Many have also criticized the negotiations as lacking transparency for ordinary citizens, as details of the talks have not been made public.

In December, former High Representative Christian Schwarz-Schilling warned that US State Department official Matthew Palmer and his EU counterpart Angelina Eichhorst were trying to push through electoral reform “very opaquely” and under pressure ahead of the October election.

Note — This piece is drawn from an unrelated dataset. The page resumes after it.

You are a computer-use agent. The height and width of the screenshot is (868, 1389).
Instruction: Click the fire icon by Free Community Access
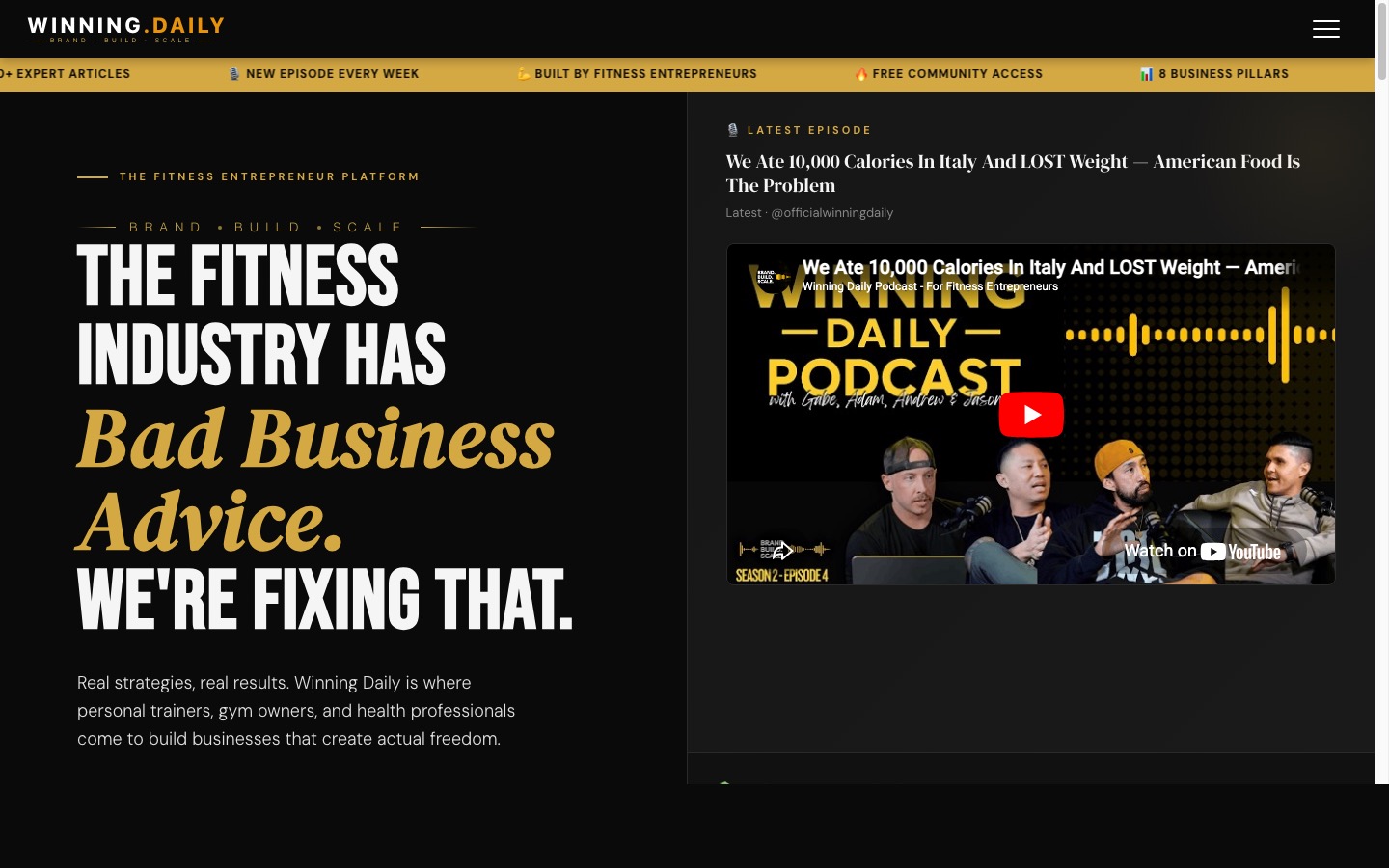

Schwarz-Schilling asked why the issue of electoral law has become a top priority amid Bosnia’s worst crisis since the end of the war, with Dodik de facto calling for secession from Republika Srpska.

He said amending the constitution and removing its discriminatory parts identified by the ECHR should be addressed first.

Zornic agrees that ECHR rulings should be dealt with first, not election law – she called the negotiations a “tavern gathering”. The round of talks with ethno-nationalist parties held in late January in the coastal town of Neum took place “in the most expensive hotel…paid for by us, the taxpayers of this country”, a- she added.

“The laws of a country are not debated in taverns and hotels, rather in institutions… [electoral law reforms] cannot be accepted until it is accepted in parliament,” Zornic said.

Political scientist Jasmin Mujanovic told Al Jazeera that the moves for a one-person, one-vote system are “very important but they need to be directed at local and international policy makers, and also to take stock of electoral realities”.

“Until the [Croat nationalist party] The HDZ in particular suffers some electoral setbacks – which could happen this year with a decent turnout in the good parts of Bosnia and Herzegovina and a strong diaspora vote – they will be able to impede such processes.

“The key is not just to change the demand, but to work to create the conditions to achieve it,” Mujanovic said.

Zornic is still optimistic about the future.

“I’m sure we will have a civic constitution sooner or later, most likely after these elections in October,” Zornic said.

“How can people not understand? It’s a simple sentence – we are all citizens of Bosnia and Herzegovina, we all have equal rights – not just in the electoral process – but in all spheres of social life,” Zornic said.

“We should all be equal, regardless of ethnicity, religion – any type of affiliation.”